Re: [PATCH] mm: page_isolation: Avoid hugepage scan step underflow

From: Kaitao Cheng

Date: Tue Jun 02 2026 - 03:15:02 EST

在 2026/6/2 00:21, David Hildenbrand (Arm) 写道:
> On 5/22/26 11:35, Kaitao Cheng wrote:
>> 在 2026/5/20 01:54, Andrew Morton 写道:
>>> On Tue, 19 May 2026 20:16:46 +0800 Kaitao Cheng <kaitao.cheng@xxxxxxxxx> wrote:
>>>
>>>> page_is_unmovable() checks HugeTLB pages without holding hugetlb_lock and
>>>> without pinning the folio. This is intentional for the pageblock scanning
>>>> paths, but it means the HugeTLB folio can be freed concurrently after
>>>> PageHuge() or folio_test_hugetlb() succeeds.
>>>
>>> Thanks.
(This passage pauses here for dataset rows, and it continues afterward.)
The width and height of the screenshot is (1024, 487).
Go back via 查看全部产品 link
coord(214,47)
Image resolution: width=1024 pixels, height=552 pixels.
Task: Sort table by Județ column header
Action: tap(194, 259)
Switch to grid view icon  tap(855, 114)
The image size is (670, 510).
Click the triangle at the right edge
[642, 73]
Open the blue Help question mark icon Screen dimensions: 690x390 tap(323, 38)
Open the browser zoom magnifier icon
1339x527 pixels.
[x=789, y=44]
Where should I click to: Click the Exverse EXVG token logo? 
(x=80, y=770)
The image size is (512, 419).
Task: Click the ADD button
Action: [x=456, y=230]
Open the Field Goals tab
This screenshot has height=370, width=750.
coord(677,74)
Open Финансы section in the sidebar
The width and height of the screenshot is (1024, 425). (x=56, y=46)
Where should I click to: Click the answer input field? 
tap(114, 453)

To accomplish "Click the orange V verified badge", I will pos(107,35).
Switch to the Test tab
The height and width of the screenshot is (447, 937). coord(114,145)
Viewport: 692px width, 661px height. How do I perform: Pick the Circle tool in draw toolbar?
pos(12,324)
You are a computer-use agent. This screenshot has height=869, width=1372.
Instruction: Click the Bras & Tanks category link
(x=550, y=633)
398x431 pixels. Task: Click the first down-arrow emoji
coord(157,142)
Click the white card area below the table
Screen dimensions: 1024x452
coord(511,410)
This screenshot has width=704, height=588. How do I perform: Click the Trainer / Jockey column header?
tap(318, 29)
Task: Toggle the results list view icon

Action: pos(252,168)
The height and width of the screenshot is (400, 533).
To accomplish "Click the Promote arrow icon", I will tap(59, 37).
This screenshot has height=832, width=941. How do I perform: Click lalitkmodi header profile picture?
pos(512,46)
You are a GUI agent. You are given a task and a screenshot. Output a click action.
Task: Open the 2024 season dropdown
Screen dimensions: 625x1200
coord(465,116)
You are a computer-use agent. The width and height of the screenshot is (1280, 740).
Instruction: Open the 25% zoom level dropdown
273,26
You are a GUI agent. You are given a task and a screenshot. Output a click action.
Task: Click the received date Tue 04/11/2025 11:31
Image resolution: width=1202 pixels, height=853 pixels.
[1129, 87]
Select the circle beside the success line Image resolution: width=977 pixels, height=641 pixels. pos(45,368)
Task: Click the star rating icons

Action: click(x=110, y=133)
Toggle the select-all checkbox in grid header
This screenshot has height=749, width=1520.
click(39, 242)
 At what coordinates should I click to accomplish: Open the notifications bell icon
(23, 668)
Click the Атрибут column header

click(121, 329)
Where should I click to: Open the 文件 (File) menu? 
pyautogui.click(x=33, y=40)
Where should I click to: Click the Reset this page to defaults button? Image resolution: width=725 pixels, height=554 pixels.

What are the userspace-visible runtime effects of this?
>>
>> The direct user-visible effect is not memory corruption, but degraded forward
>> progress in the page isolation / contiguous allocation path.
>>
>> If the race makes folio_nr_pages() return 1 while the current page is still
>> treated as a tail page of the old HugeTLB folio, the computed step can
>> underflow:
>>
>> step = folio_nr_pages(folio) - folio_page_idx(folio, page);
>>
>> The caller then does:
>>
>> start_pfn += step;
>>
>> With unsigned arithmetic this can wrap and move start_pfn backwards, typically
>> near the beginning of the old hugepage range rather than advancing past it. In
>> many cases this only means rescanning part of the same hugepage range, so the
>> effect may be limited to extra scanning work.
>>
>> However, it still violates the scanner's forward-progress assumption: step
>> is expected to advance start_pfn. If the same transient state is observed
>> repeatedly, the scanner can keep revisiting the same PFNs, causing excessive
>> latency and, in the worst case, an apparent stall in operations that rely on
>> page isolation or contiguous allocation.
>>
>>
>> Here is another point raised by AI, the old code also used folio_test_lru()
>> on a folio pointer obtained without holding a reference. If the folio is
>> freed and the old head page is reused or observed as a tail page of another
>> compound page, folio_test_lru() can reach const_folio_flags(), which asserts
>> that the passed folio is not a tail page. On DEBUG_VM kernels, that can
>> trigger a VM_BUG_ON_PGFLAGS() crash.
>>
>>>> The existing code avoids folio_hstate() and uses size_to_hstate() because
>>>> the HugeTLB flag may already have been cleared. However, if
>>>> size_to_hstate() returns NULL, the code still falls through and computes
>>>> the scan step from folio_nr_pages(). If the folio has been freed and the
>>>> head/large state has been cleared, folio_nr_pages() can return 1. When the
>>>> current page is a tail page, subtracting folio_page_idx() from 1 can
>>>> underflow and make the scanner skip too far.
>>>>
>>>> Treat a NULL hstate as unmovable so the scanner does not try to skip over
>>>> an unstable HugeTLB folio. Once a valid hstate is found, derive the number
>>>> of pages from the hstate instead of reading the folio size again. Also
>>>> validate the page index before computing the step to avoid underflow if the
>>>> page/folio relationship changed concurrently.
>>>
>>> This code sounds rather sketchy, and it sounds like it will remain
>>> sketchy after the patch. And AI review says "hey, this code is
>>> sketchy":
>>> https://sashiko.dev/#/patchset/20260519121646.40833-1-kaitao.cheng@xxxxxxxxx
>>
>> Following David Hildenbrand's suggestion, I made some changes as shown below.
>> I'm not sure whether there are still any other issues.
>>
>> --- a/mm/page_isolation.c
>> +++ b/mm/page_isolation.c
>> @@ -41,8 +41,14 @@ bool page_is_unmovable(struct zone *zone, struct page *page,
>> * We need not scan over tail pages because we don't
>> * handle each tail page individually in migration.
>> */
>> - if (PageHuge(page) || PageCompound(page)) {
>> + if (PageCompound(page)) {
>> struct folio *folio = page_folio(page);
>> + unsigned long nr_pages, pfn;
>> + unsigned int order;
>> +
>> + order = compound_order(&folio->page);
>> + if (order > MAX_FOLIO_ORDER)
>> + return true;
>
> Would we also have to care about non-order-of-2?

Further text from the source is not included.